Üçüncü Amir Zulme Katılmayı Reddetti

İkinci amir terfi ettikten sonra işyerime yeni bir amirin gelişini sıcak karşıladık. Genç ve yetenekliydi. Daha sonra onun Falun Dafa'nın iyi olduğunu ve ÇKP'nin zulmünün hiçbir yasal dayanağı olmadığını bildiğini öğrendim.

ÇKP, o sırada, çoğu uygulayıcının taciz edildiği ve inançlarından vazgeçtiklerini belirten bir bildiri imzalamaları emredildiği sözde "sıfırlama kampanyası" adlı başka bir zulüm seferi başlatmıştı. İstisnasız bir şekilde amirim, Siyasi ve Hukuki İşler Komitesi'nden bir bildirim aldı.

Amirim düşüncelerimi duymak ve tavrımı görmek istediğini söyleyerek kendisiyle görüşmemi istedi. Toplantıda iki arkadaşım da vardı.

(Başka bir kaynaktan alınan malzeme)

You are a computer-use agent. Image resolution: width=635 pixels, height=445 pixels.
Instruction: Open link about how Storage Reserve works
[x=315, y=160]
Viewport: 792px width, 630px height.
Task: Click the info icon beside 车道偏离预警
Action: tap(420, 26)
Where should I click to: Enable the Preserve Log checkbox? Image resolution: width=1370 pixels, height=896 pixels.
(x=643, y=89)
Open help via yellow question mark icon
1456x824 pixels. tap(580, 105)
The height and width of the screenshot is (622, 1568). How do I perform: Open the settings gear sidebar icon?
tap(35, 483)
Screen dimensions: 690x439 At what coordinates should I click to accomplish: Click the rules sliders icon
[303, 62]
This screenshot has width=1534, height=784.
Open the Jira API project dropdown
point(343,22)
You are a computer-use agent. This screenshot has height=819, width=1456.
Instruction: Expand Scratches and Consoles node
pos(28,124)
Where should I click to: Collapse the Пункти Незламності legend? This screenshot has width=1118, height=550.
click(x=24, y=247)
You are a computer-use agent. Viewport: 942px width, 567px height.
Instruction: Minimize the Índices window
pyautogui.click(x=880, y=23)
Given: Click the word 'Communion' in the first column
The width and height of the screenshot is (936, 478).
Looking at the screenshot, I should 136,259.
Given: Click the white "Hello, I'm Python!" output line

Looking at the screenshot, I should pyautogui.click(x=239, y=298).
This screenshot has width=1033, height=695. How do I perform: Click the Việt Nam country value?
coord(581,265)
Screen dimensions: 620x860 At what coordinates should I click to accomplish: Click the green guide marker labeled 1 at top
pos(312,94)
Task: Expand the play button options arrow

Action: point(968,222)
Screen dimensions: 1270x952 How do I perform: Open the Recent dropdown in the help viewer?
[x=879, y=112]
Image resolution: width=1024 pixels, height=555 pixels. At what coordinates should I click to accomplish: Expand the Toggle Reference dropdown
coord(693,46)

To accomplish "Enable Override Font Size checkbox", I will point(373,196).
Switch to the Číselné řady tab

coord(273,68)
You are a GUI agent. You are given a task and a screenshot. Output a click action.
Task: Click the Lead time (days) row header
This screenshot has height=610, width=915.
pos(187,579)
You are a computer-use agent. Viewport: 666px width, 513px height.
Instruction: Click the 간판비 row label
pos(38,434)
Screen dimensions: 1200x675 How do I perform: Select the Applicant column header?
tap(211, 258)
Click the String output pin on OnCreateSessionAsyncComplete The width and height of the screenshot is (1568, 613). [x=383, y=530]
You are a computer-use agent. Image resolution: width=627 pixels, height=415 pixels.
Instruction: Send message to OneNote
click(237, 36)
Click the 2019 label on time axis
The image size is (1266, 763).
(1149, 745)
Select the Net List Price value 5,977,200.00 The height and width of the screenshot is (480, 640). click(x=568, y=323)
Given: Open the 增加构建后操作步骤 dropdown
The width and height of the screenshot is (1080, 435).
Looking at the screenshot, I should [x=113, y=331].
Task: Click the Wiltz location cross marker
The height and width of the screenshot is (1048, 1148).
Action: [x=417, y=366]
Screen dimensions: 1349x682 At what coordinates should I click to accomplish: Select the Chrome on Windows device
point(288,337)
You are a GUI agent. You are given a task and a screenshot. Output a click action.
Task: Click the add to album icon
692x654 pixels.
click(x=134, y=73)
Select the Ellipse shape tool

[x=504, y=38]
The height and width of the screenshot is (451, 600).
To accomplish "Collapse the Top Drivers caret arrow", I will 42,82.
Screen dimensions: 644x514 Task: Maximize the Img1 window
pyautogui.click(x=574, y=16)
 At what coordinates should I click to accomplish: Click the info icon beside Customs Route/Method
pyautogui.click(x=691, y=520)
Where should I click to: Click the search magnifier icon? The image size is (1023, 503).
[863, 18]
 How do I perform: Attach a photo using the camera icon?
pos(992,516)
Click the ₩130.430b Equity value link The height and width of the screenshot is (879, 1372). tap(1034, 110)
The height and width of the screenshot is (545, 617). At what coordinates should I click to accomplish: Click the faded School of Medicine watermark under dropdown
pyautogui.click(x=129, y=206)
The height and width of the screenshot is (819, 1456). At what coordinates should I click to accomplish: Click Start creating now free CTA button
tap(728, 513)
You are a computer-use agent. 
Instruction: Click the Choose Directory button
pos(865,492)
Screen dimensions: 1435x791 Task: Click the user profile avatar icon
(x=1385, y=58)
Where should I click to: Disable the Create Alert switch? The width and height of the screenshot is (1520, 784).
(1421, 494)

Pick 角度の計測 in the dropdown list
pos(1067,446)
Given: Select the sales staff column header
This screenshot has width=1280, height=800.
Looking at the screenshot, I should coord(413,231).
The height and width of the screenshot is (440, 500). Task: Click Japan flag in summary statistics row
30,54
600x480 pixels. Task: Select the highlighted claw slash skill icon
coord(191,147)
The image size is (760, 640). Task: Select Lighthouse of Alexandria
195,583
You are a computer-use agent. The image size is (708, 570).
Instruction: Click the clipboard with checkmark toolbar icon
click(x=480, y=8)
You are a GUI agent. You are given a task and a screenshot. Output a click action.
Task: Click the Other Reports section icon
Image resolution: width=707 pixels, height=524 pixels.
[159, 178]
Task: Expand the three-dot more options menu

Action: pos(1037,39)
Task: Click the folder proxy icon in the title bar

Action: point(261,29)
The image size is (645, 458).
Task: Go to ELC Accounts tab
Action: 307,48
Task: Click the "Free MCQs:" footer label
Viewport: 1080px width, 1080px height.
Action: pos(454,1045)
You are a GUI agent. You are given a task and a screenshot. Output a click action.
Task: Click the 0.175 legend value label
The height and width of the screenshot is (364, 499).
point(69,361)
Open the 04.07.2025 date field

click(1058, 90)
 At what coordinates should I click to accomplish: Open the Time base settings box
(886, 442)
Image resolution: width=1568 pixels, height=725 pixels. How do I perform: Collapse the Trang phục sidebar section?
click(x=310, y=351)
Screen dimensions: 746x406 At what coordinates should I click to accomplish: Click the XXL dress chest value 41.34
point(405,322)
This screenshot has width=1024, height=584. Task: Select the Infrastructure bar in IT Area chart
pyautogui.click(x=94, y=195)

Amirime, "Falun Dafa'nın iyi olduğunu zaten bildiğinizi biliyorum. Her insan, Falun Dafa'ya yapılan zulümde nasıl davrandığı konusunda baskıyla yüzleşmek zorunda. Zulmün hiçbir hukuki dayanağı olmadığını bilmelisiniz. ÇKP'nin propaganda sistemi, Falun Dafa hakkında yalanlardan başka bir şey yaymıyor. Eğer ana kitap olanZhuan Falun'u okursanız, bunun insanlara Doğruluk-Merhamet-Hoşgörü ilkelerine göre iyi olmayı öğreten bir kitap olduğunu anlayacaksınız. Falun Dafa'yı uygulayan birçok insan iyi eğitimli ve çok zekiler." dedim.

Beni dinledi ve gülümsedi, “Söylediğiniz doğru. Sadece düşüncelerinizi öğrenmek istedim. Siyasi ve Hukuki İşler Komitesi benden sürekli sizin fotoğraflarınızı istiyor. Ne yapmalıyım?"

"Fotoğrafımı çekmek isterseniz, benim için sorun yok. Ama bu sizin için iyi olmaz çünkü bu zulme ortak olduğunuz anlamına gelir. Faillerin tarafını tutmanızı istemiyorum. Böyle bir şey olursa, Falun Dafa'yı tam olarak anlamanıza yardım edemediğim için benim hatam olduğu için suçlu olurum."

“Pekala, fotoğraflarınızı çekmeyeceğiz. Ama bildiriyi imzalar mısınız?”

“İmzalamayacağım. Boş bir kağıt, imzalarsam ne isterlerse doldururlar.”

Rahatlamış gibi güldü. Aradığı cevabı almışa benziyordu. Sonunda beni aşağı kata kendisi bıraktı.

O zamandan beri kimse beni bir daha rahatsız etmedi. Ve son zamanlarda o da terfi etti. Yeni amirin Falun Dafa ile önceden belirlenmiş iyi bir ilişkisi olacağına inanıyorum.

Shifu, Zhuan Falun'da şöyle diyor:

“İnsanlar, Dafa'nın bu dünyada kendini gösterdiği şekle gereken hürmeti ve saygıyı gösterdikleri zaman, onlar, ırkları veya milletleri mutluluk, şan ve şereften yararlanacaklardır.”